I soldati savoiardi battevano la campagna alla ricerca di criminali, di ribelli, di colpevoli della rivolta, o loro fiancheggiatori. Avevano bisogno di persone da punire in maniera esemplare per dimostrare cosa rischiava chi si metteva contro il piccolo, ma ferocissimo Re di Torino. Durante una perlustrazione dei bersaglieri in contrada Falconiera, a pochi chilometri da Scopello, fu trovato un gruppo di cittadini che si era rifugiato in un casolare, tre donne e tre uomini, tra i quali un sacerdote. Dopo un sommario interrogatorio i sei vennero considerati fiancheggiatori dei disertori e fucilati. A quanto pare il prete, tale Benedetto Palermo, era notoriamente filo borbonico, ed era stato già segnalato alle autorità come persona pericolosa. E così, forse per transitività, colpevoli anche coloro che si trovavano con lui! Due tra i fucilati - un uomo e una donna - avevano 70 anni.
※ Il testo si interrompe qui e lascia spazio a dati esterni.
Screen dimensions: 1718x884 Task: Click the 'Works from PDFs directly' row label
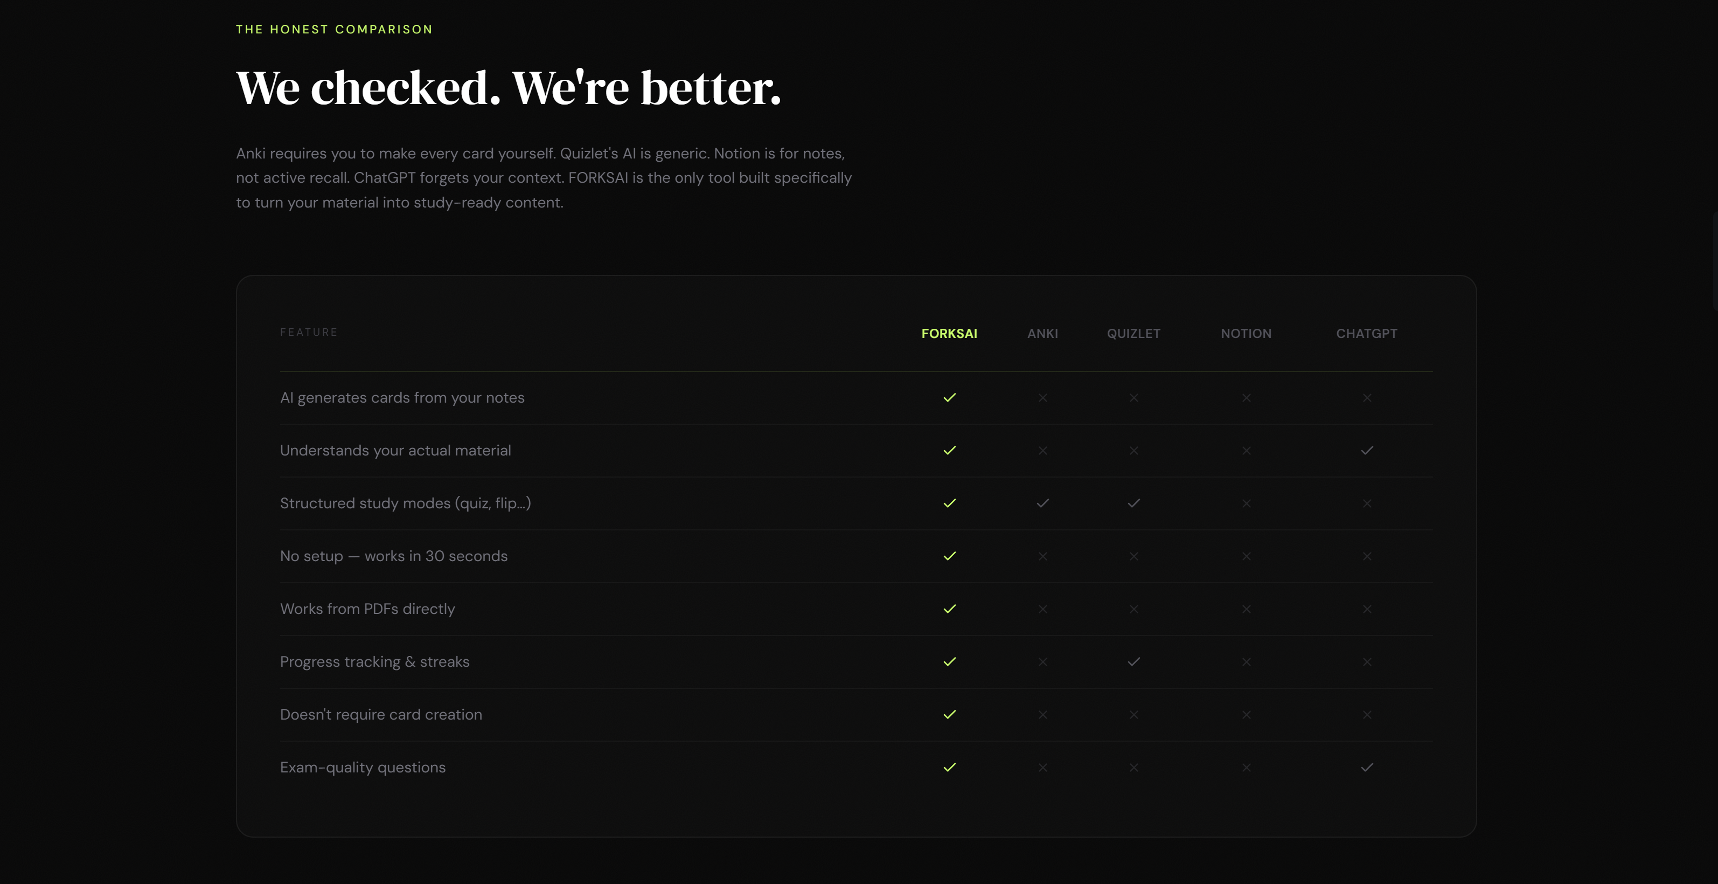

Angela Romano (2)-2Mentre, tra le persone uccise quel giorno vi fu anche Angelina Romano, che secondo quanto riporta l’Archivio storico Militare, fu “fucilata con l’accusa di Brigantaggio”! Forse era parente di qualcuno dei condannati, o semplicemente in loro compagnia. O forse aveva semplicemente assistito agli spari ed aveva cominciato a piangere. E per fare tacere il suo pianto venne messa al muro e giustiziata accanto agli altri. Cosa abbia portato a considerare una bambina di 8 anni fiancheggiatrice dei briganti non potremo mai saperlo. Solo il Diavolo lo sa. La cosa strana è che nel libro dei defunti cui ho fatto cenno sopra, il nome di Angelina non viene numerato, risulta inserita tra il numero 12 e il numero 13 della pagina 80, del 3 gennaio. Tra altre due donne uccise quei giorni dai bersaglieri. La trascrizione è certamente successiva, fatta da due preti della Matrice di Castellammare, i padri Galante e Carollo, che però evidentemente collegavano la morte della bambina con quella delle altre due donne. Perché la morte di questa bambina fu trascritta in un secondo momento? O perché della sua morte si seppe dopo o più verosimilmente perché fu dato ordine di non lasciare traccia di questa orribile nefandezza.

Della fucilazione di queste sei persone riporta notizia il Giornale Officiale di Sicilia, che si era messo subito al servizio dei Savoia: “Sei dei colpevoli, presi colle armi alle mani in atto di far fuoco contro le truppe, furono trucidati; tre di costoro non vollero palesare il loro nome, uno fu un triste prete imbrancatosi fra quella sanguinosa ribaldaglia”. Nessun riferimento alla fucilazione di queste persone, sia pure indiretto, si trova invece nei volumi che raccolsero i verbali del dibattimento alla Corte d’Assise di Trapani. Purtroppo i ben cinquantasei volumi del processo, celebratosi in seguito alla conclusione della rivolta, davanti alla Corte d’Assise di Trapani, andarono perduti durante i bombardamenti aerei della seconda guerra mondiale, e solo poche carte relative alle sentenze, si conservano ancora.

Però Angelina è morta, uccisa da soldati di cui non comprendeva neanche la lingua e per una ragione che neanche sapeva che esistesse: il brigantaggio. Martire dell’Unità, così come hanno scritto a Longobardi, in provincia di Cosenza dove le è stata dedicata una strada nel 2013 (a Gaeta già nel 2010) E nel 2013, finalmente anche a Castellammare, sua città natale, è stata dedicata una strada a questo piccolo angelo. Un'ultima curiosità: a Lamezia Terme, proprio quest’anno la via Enrico Cialdini, ha cambiato denominazione in via Angelina Romano, con una forte connotazione simbolica. Il generale modenese Cialdini si macchiò di numerosi stragi (ad esempio Pontelandolfo e Casalduni con un migliaio di civili innocenti massacrati) e fu un criminale di guerra sotto tutti i punti di vista. Al posto di un carnefice, hanno messo una vittima.